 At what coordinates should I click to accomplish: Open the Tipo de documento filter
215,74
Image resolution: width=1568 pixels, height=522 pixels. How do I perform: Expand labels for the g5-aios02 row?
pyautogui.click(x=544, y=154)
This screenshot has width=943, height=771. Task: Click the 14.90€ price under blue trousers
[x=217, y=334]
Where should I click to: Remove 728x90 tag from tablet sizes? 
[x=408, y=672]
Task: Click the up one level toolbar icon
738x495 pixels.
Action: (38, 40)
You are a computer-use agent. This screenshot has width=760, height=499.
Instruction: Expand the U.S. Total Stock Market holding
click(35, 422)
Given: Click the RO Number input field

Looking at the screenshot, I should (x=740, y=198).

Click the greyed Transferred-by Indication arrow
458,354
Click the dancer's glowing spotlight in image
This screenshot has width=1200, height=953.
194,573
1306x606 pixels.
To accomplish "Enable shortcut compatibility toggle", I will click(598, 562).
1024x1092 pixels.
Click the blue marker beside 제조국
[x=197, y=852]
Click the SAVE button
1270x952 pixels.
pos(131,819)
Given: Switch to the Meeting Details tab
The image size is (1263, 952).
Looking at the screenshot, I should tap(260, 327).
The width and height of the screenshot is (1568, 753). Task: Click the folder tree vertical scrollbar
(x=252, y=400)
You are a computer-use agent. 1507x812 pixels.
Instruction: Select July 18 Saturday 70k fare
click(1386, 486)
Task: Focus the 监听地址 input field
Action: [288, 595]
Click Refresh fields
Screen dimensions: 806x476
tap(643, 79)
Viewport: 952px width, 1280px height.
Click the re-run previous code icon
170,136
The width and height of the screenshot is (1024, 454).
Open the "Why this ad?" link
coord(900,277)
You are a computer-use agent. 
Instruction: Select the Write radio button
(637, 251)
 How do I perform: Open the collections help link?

● ● ● ● ●

Print each record from the listing above exactly as it was given.

 At what coordinates should I click to accomplish: Open the Tipo de documento filter
215,74
Image resolution: width=1568 pixels, height=522 pixels. How do I perform: Expand labels for the g5-aios02 row?
pyautogui.click(x=544, y=154)
This screenshot has width=943, height=771. Task: Click the 14.90€ price under blue trousers
[x=217, y=334]
Where should I click to: Remove 728x90 tag from tablet sizes? 
[x=408, y=672]
Task: Click the up one level toolbar icon
738x495 pixels.
Action: (38, 40)
You are a computer-use agent. This screenshot has width=760, height=499.
Instruction: Expand the U.S. Total Stock Market holding
click(35, 422)
Given: Click the RO Number input field

Looking at the screenshot, I should (x=740, y=198).

Click the greyed Transferred-by Indication arrow
458,354
Click the dancer's glowing spotlight in image
This screenshot has width=1200, height=953.
194,573
1306x606 pixels.
To accomplish "Enable shortcut compatibility toggle", I will click(598, 562).
1024x1092 pixels.
Click the blue marker beside 제조국
[x=197, y=852]
Click the SAVE button
1270x952 pixels.
pos(131,819)
Given: Switch to the Meeting Details tab
The image size is (1263, 952).
Looking at the screenshot, I should tap(260, 327).
The width and height of the screenshot is (1568, 753). Task: Click the folder tree vertical scrollbar
(x=252, y=400)
You are a computer-use agent. 1507x812 pixels.
Instruction: Select July 18 Saturday 70k fare
click(1386, 486)
Task: Focus the 监听地址 input field
Action: [288, 595]
Click Refresh fields
Screen dimensions: 806x476
tap(643, 79)
Viewport: 952px width, 1280px height.
Click the re-run previous code icon
170,136
The width and height of the screenshot is (1024, 454).
Open the "Why this ad?" link
coord(900,277)
You are a computer-use agent. 
Instruction: Select the Write radio button
(637, 251)
 How do I perform: Open the collections help link?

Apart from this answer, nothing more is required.